Mein Interesse an der Militärgeschichte Londons führte mich auch dazu, mich mehr mit anderen Themen in London zu befassen, insbesondere mit dem späten 13. und 14. Jahrhundert, wo wir eine Reihe von Aufzeichnungen der lokalen Regierung der Stadt haben. Ich habe Vorträge zu verschiedenen Themen gehalten, darunter Gewaltverbrechen, Betrug und Betrüger, Berichte von Kirchenwächtern und die Entwicklung eines Wasserversorgungssystems in der mittelalterlichen Stadt.

Nachdem ich meinen MA in Geschichte abgeschlossen hatte und überlegte, in ein Doktorandenprogramm einzusteigen, entschied ich mich letztendlich aus zwei Gründen, es nicht zu absolvieren: Erstens war (und ist) die Anzahl der Stellen für Professoren für Mittelalterstudien nicht groß, Nach 5 weiteren Studienjahren sah es düster aus, einen Job zu bekommen. und zweitens war (und ist) meine Fähigkeit, neue Sprachen zu lernen, schrecklich. Ich glaube nicht, dass mein Latein jemals gut genug sein wird, um einen Test auf Universitätsniveau zu bestehen. Vor diesem Hintergrund habe ich mich für die Bibliothekswissenschaft entschieden. Ich hatte einige Jahre in der Hauptbibliothek von UofT gearbeitet, was mir sehr gut gefallen hat, und ich hatte das Gefühl, dass dies eine Möglichkeit für mich sein würde, meinen Fuß in der mittelalterlichen Tür zu halten. Ich fuhr fort und schloss 2003 einen Master in Bibliotheks- und Informationswissenschaften an der Universität von Toronto ab.

Seitdem habe ich in verschiedenen akademischen und öffentlichen Bibliotheken gearbeitet und war in den letzten drei Jahren Bibliothekar am Oxford College, einem kleinen privaten Karriere-College, das sich auf medizinische Programme wie Zahnhygiene konzentriert. Während dieser Zeit habe ich auch an der De Re Militari-Website gearbeitet, indem ich neue Inhalte hinzugefügt und ihre Ressourcen erweitert habe. Kurz nachdem ich die Website gestartet hatte, entschied ich, dass es am besten ist, Material wie Primärquellen und Artikel hinzuzufügen, damit unsere Mitglieder, von denen viele an Universitäten lehren, einige dieser Artikel ihren Klassen anbieten können. Ich fand, dass Autoren und Verleger sehr hilfreich waren und gab mir die Erlaubnis, ihr Material erneut zu veröffentlichen. Von 2001 bis 2005 konnte ich der Site Hunderte von Seiten hinzufügen (ich habe vor langer Zeit die Zählung verloren), einschließlich Artikeln, die in den letzten Jahren geschrieben wurden. Der größte Teil unseres Materials ist nicht auf anderen Websites zu finden und deckt eine breite Palette von Themen ab, die sich auf die mittelalterliche Militärgeschichte beziehen. Die Seite fügte auch einen Buchbesprechungsbereich unter der Leitung von Steven Walton hinzu (ich muss ihm diese Rezensionen schicken!). Die Website hat viele positive Bewertungen erhalten, und obwohl ich gelegentlich noch neues Material hinzufüge, halte ich es für weitgehend fertig, da es genügend Material gibt, um einen Gelehrten jahrelang lesen zu lassen.

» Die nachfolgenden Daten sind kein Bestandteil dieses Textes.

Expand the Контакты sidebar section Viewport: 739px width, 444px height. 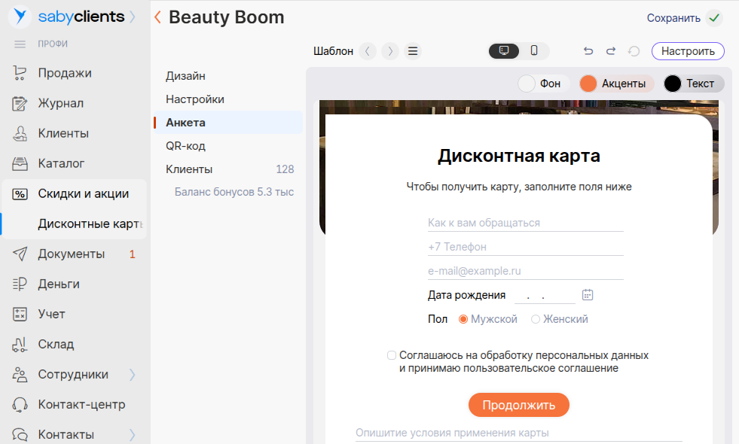click(x=133, y=434)
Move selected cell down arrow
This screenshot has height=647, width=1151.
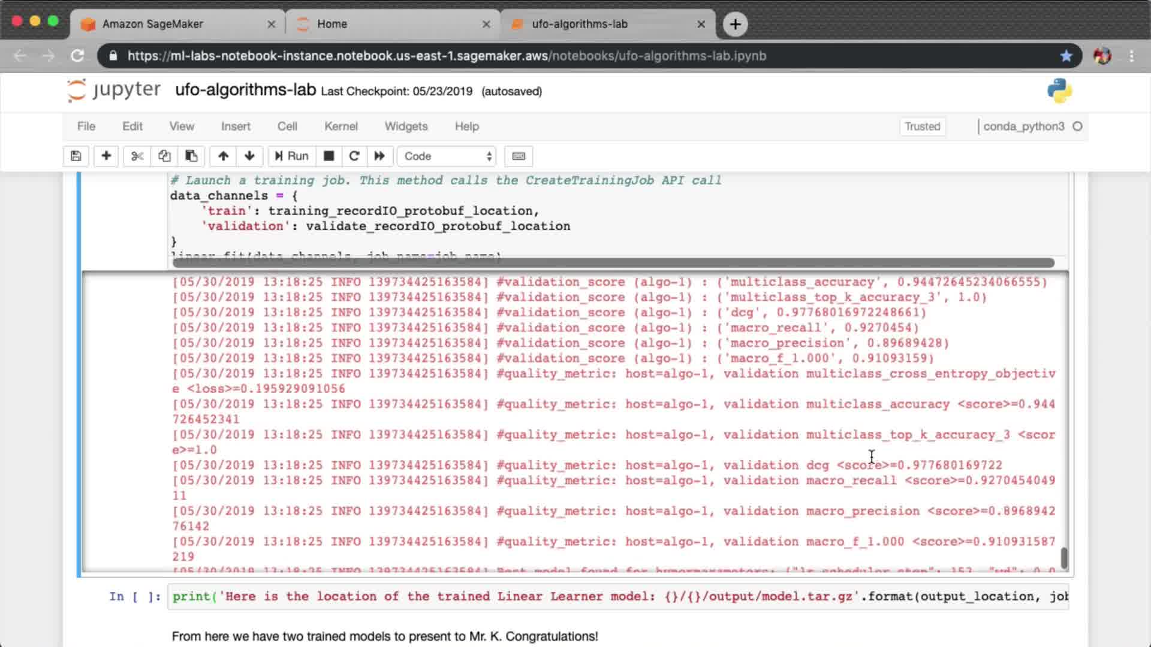pyautogui.click(x=249, y=156)
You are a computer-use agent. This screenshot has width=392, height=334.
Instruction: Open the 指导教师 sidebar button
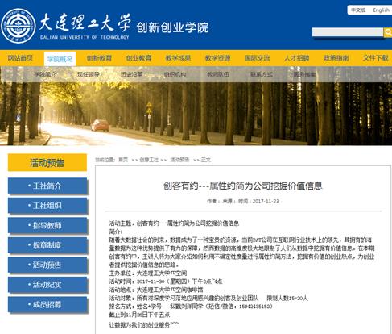47,225

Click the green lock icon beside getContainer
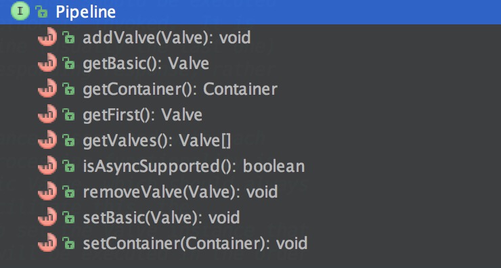pos(68,89)
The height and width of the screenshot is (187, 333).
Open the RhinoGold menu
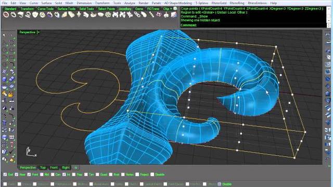[219, 3]
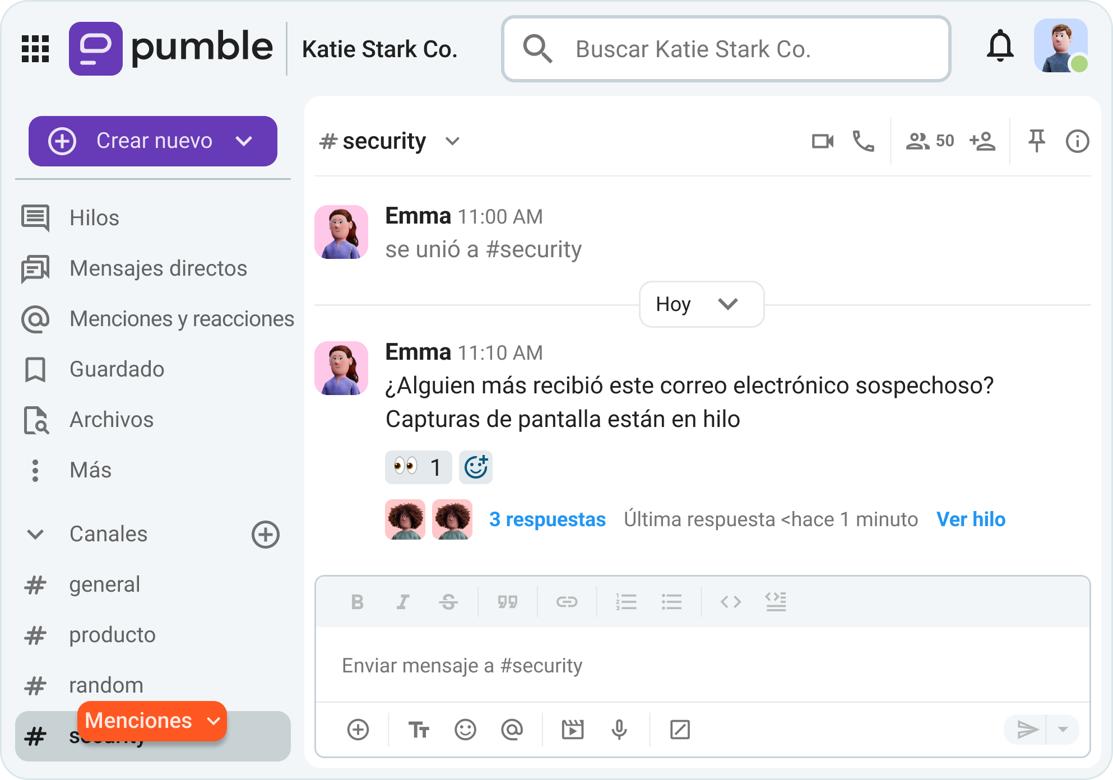Record a voice message with the mic icon

(x=619, y=730)
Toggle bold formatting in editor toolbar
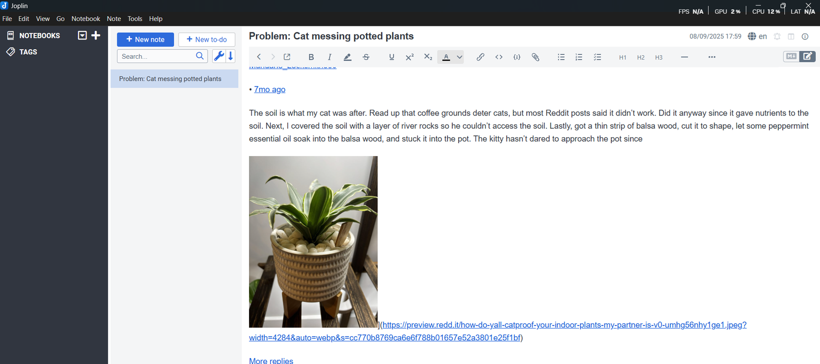Viewport: 820px width, 364px height. coord(311,57)
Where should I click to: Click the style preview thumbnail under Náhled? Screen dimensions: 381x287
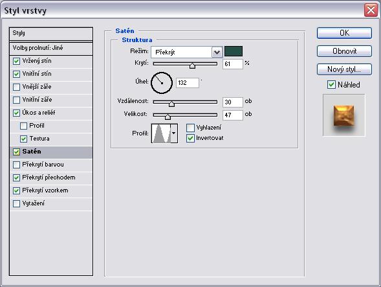(344, 115)
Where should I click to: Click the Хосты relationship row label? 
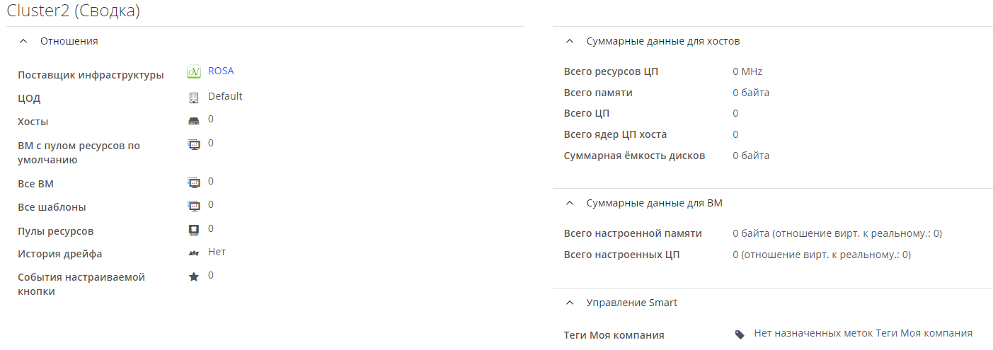(x=33, y=122)
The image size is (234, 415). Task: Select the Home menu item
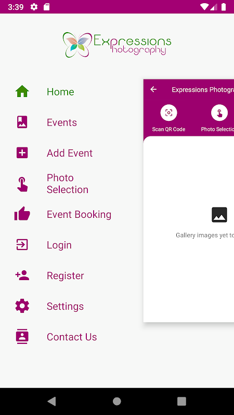(x=60, y=92)
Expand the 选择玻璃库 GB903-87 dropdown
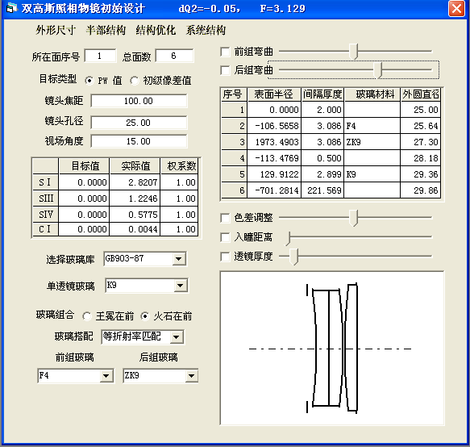 click(179, 259)
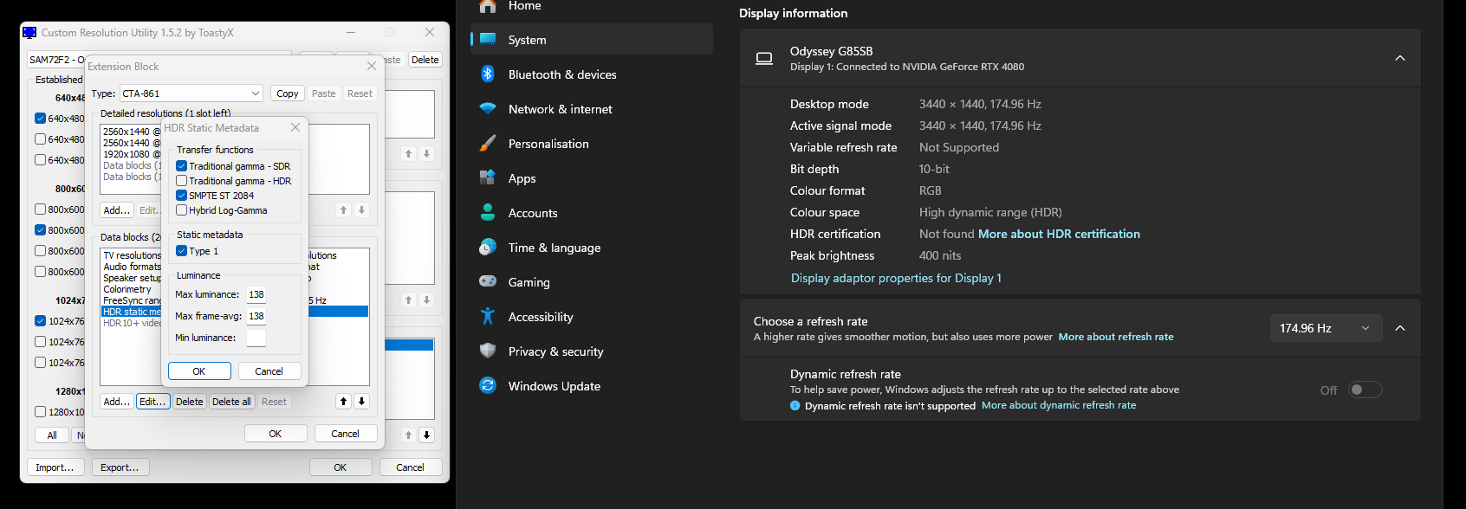Click the Max luminance input field
The width and height of the screenshot is (1466, 509).
click(256, 294)
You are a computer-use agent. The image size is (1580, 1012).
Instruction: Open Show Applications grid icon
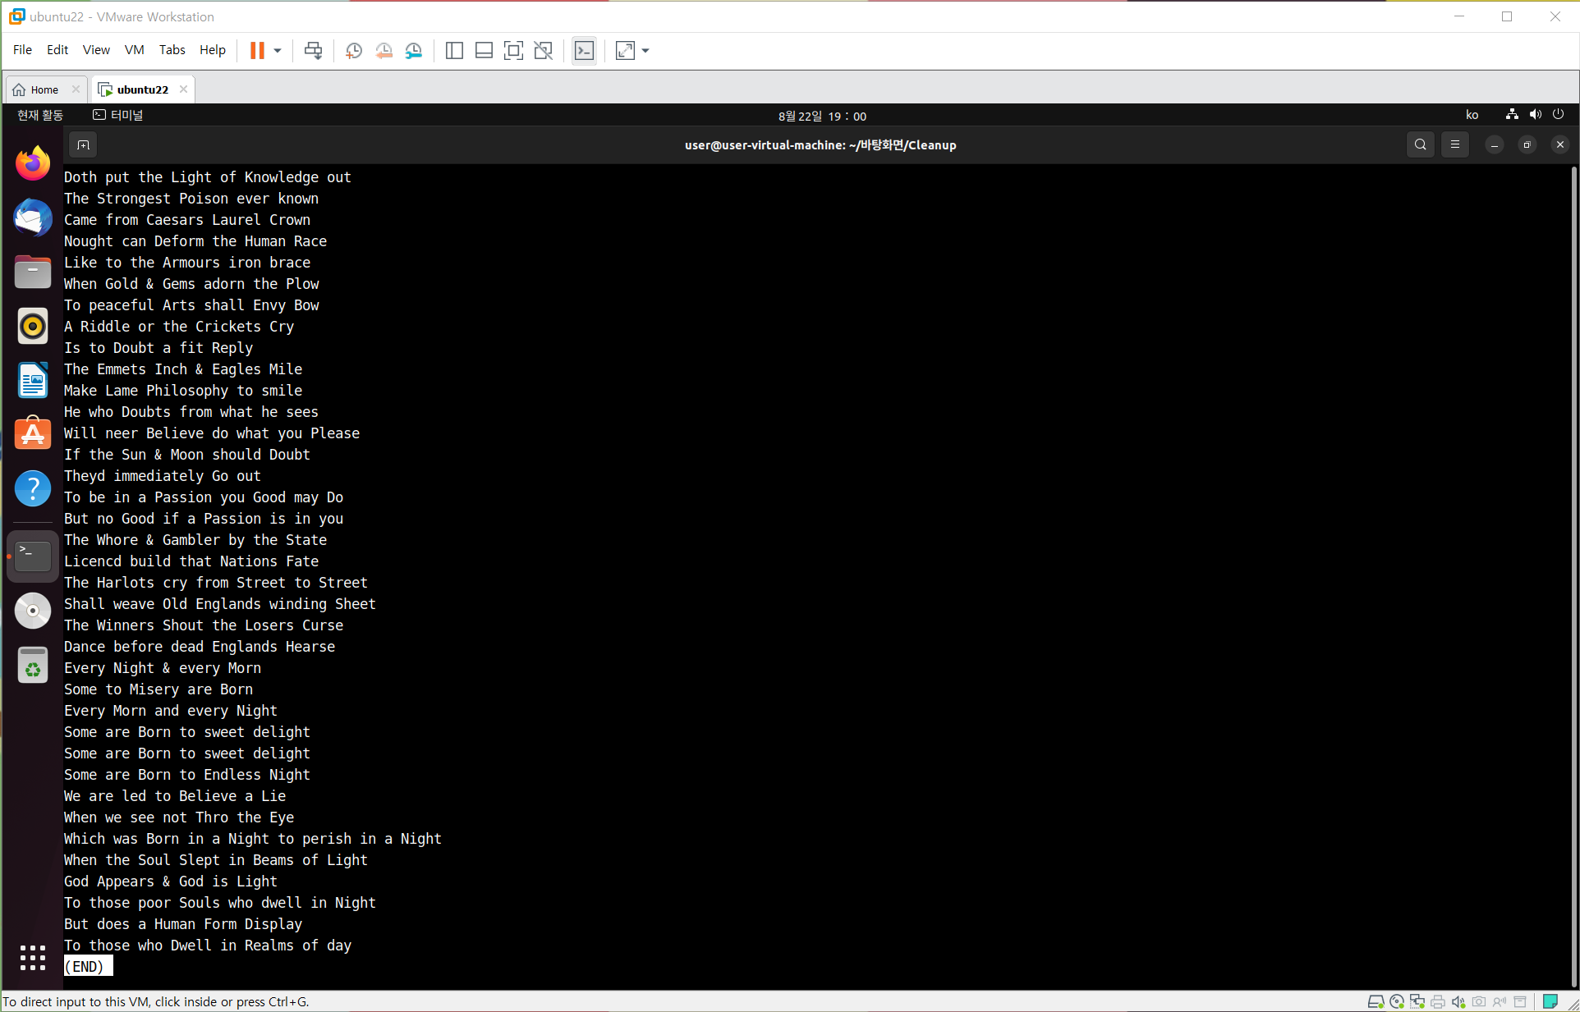[x=33, y=957]
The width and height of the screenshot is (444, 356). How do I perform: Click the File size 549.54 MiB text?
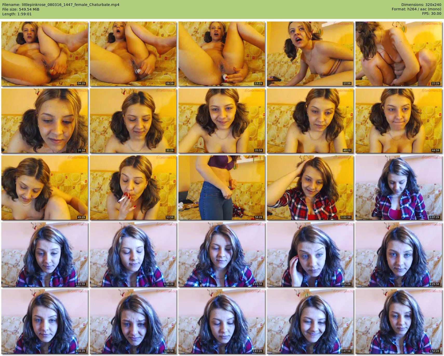(x=21, y=9)
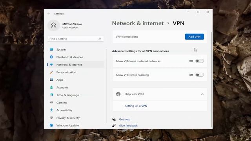Click the Privacy & security shield icon

(x=51, y=118)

In den letzten Jahren war ich daran interessiert, das Konzept, das ich auf der De Re Militari-Website erstellt habe, auf andere Bereiche der Mittelalterforschung auszudehnen. Wenn ich mich im Internet umsehe, sehe ich, dass es viele großartige Websites und Blogs gibt, die sich mit dem Mittelalter befassen, aber sie konzentrieren sich in der Regel auf ein bestimmtes Thema wie die Wikinger oder die mittelalterliche Architektur. Ich möchte eine Website erstellen, auf der jeder, der das Mittelalter studiert oder einfach nur genießt, mit dem Surfen im Internet beginnen kann. Ich besitze den Domainnamen Our Site seit ungefähr anderthalb Jahren und es gibt bereits Material darauf, aber wir gehen davon aus, dass er in den nächsten Monaten und Jahren ziemlich stark wachsen wird. Ich habe meine langjährige Freundin und mittelalterliche Kollegin Sandra Alvarez als Partnerin in eine Firma geholt, die wir CreateHistory.ca nennen. Unsere Website wird unsere Hauptwebsite sein, aber wir werden auch Websites in anderen Bereichen der Geschichte entwickeln.

Vielen Dank für das Lesen dieser Einführung und ich hoffe, dass Ihnen unsere Website weiterhin gefällt.